Amor proibido. Um dos melhores temas para criar uma série adolescente. Adrenalina, tensão e a paixão de um romance proibido são utilizadas para fazer o público jovem suspirar. Temos um casal de lados opostos e inimigos, cada um de famílias juradas de morte, nações sob estado de guerra ou de raças diferentes. Se for então um casal lésbico como protagonista, melhor ainda. Essa é a proposta central de First Kill (Primeira Morte, em tradução livre), uma vampira e uma caçadora de monstros que se apaixonam e terão que lutar com suas famílias para viverem esse amor.
A proposta é ruim? Longe disso. Como diria o meme com fundo de verdade, o que mais a comunidade LGBTQIA+ quer ver são personagens com representatividade, vivendo aventuras comuns, histórias que casais héteros vivem em cinemas e seriados, como assaltar um banco. No caso de First Kill, uma luta entre vampiros e caçadores de monstros. Entretanto, vale ressaltar que sempre houve uma proximidade entre vampiros e lésbicas, desde Carmilla, obra do autor Joseph Sheridan Le Fanu.
O enredo de First Kill
First Kill conta a história de Juliette Fairmont (Sarah Catherine Hook), uma jovem vampira da raça dos Imaculados – vampiros tão antigos e poderosos que podem andar tranquilamente sob o sol – e Calliope “Call” Burns (Imani Lewis), a caçula de uma tradicional e prestigiada família de caçadores de monstros.
Enquanto os Fairmont são uma família rica e influente na cidade de Savannah, que disfarça sua natureza sombria como cidadãos de respeito da sociedade, os Burns são os recém chegados na cidade, pois devido ao trabalho, precisam se mudar constantemente para exterminar criaturas das trevas. Os Burns chegam em Savannah, seguindo o rastro de monstros que infestam seu cemitério. No entanto, mal sabiam que iriam esbarrar em um clã antigo de Imaculados.
Como descendentes de seus respectivos clãs e com o peso de carregar as tradições em suas costas, tanto Juliette quanto Calliope sentem a pressão de cumprir uma tradição importante: a primeira morte. No caso da vampira, matar sua primeira presa será como debutar na sociedade vampírica. Já no caso da caçadora, é como um rito de passagem para se tornar efetivamente uma caçadora da guilda, onde poderá receber missões como a de seus pais e irmãos.

..............................

• [Suas tarefas]:
A. Altere a resenha sobre First Kill em tudo o que vai de "O enredo de" até "de caçadores de monstros.", pondo "filha mais nova" no lugar de "caçula".
B. De acordo com a resenha sobre First Kill, o que os vampiros Imaculados conseguem fazer por serem tão antigos e poderosos?
C. Retome a resenha sobre First Kill a partir do ponto em que ela termina.

• [Dados coletados]:
..............................

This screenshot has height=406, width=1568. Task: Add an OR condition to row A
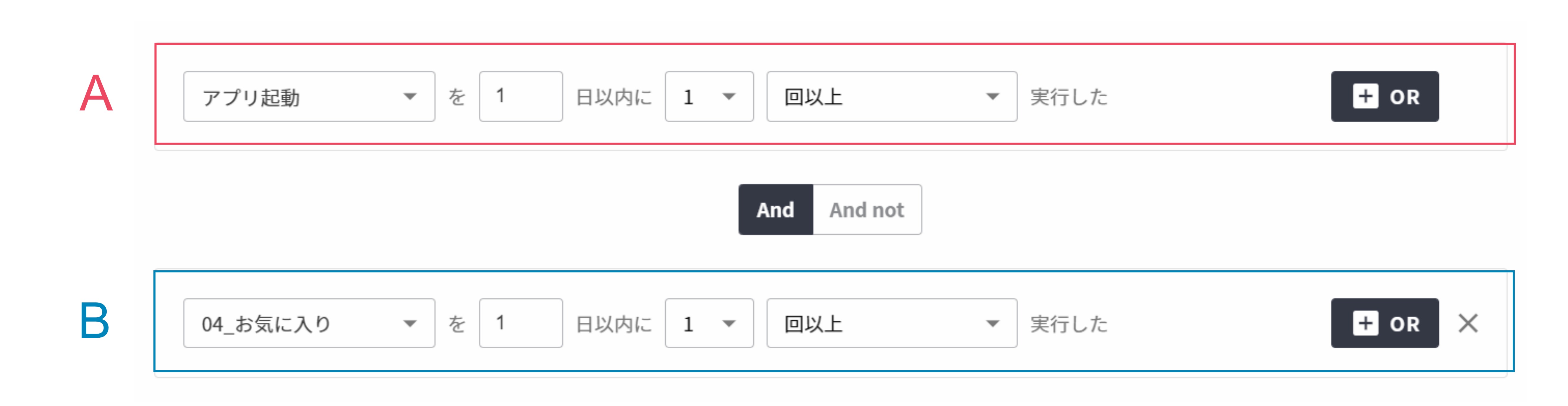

..............................

• [Respostas]:
A.
O enredo de First Kill
First Kill conta a história de Juliette Fairmont (Sarah Catherine Hook), uma jovem vampira da raça dos Imaculados – vampiros tão antigos e poderosos que podem andar tranquilamente sob o sol – e Calliope “Call” Burns (Imani Lewis), a filha mais nova de uma tradicional e prestigiada família de caçadores de monstros.

B. Andar tranquilamente sob o sol.

C.
O problema é que Juliette e Calliope se apaixonam uma pela outra. Sim, no melhor estilo de Romeu e Julieta. Essa influência shakespeariana é tão forte que até mesmo o nome da protagonista vampira é inspirado na heroína trágica de Shakespeare, além de outras referências ao dramaturgo inglês.
A produção de First Kill
O show é original da Netflix, estreado em 10 de julho de 2022. First Kill é baseado em um conto da autora Victoria “V. E.” Schwab, uma escritora bem conhecida em terras brasileiras devido a algumas publicações como Vicious (2013), Um Tom Mais Escuro de Magia (2015) e A Vida Invisível de Addie LaRue (2020).
O conto “Primeira Morte” faz parte da antologia Vampiros Nunca Envelhecem, também publicado no Brasil, e serviu de base para a série. Do conto, Schwab escreveu um episódio piloto junto a produtora e showrunner Felicia D. Henderson, que acabou sendo vendido para a plataforma.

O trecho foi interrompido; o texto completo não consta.